Task details ->
Rewrite the lines below, from the line containing "Click the Addovation logo checkmark" through the line containing "pyautogui.click(x=918, y=34)", putting "check mark" in place of "checkmark" and keeping everything else the same. Leave the pictures out.

Data to use ->
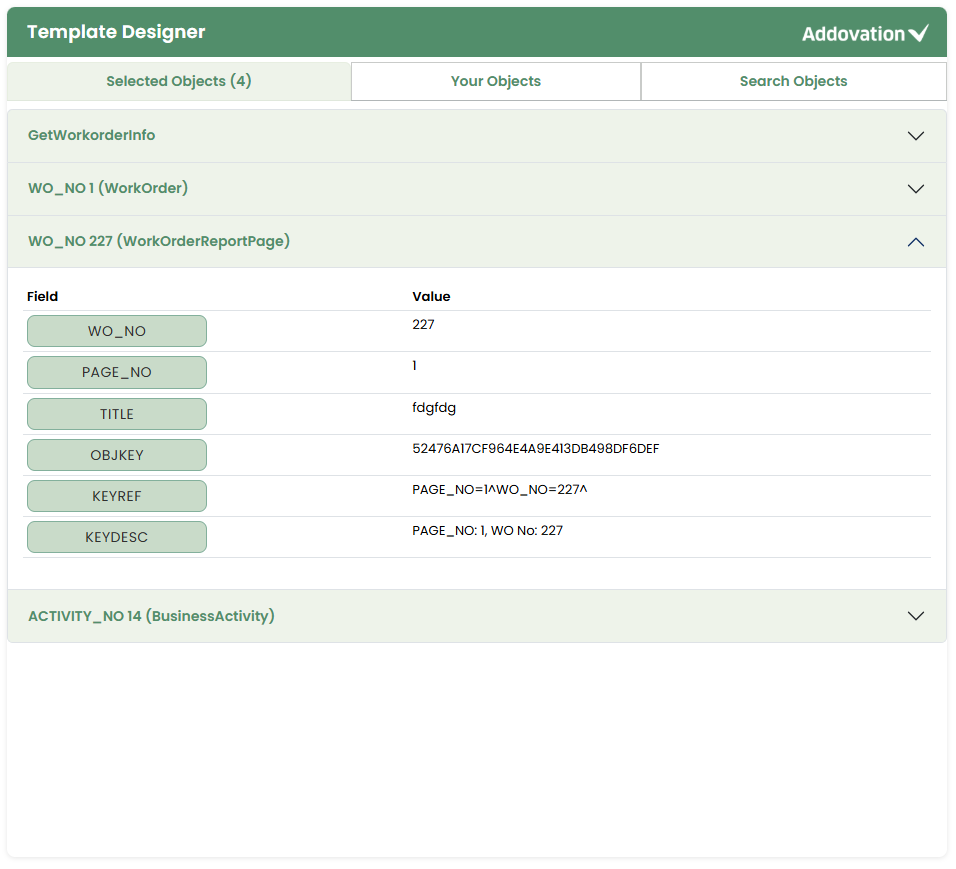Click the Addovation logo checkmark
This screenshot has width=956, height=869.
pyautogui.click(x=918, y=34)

--

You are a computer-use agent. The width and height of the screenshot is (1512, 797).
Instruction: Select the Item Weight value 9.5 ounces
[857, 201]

Full solution ->
Click the Addovation logo check mark
This screenshot has width=956, height=869.
pyautogui.click(x=918, y=34)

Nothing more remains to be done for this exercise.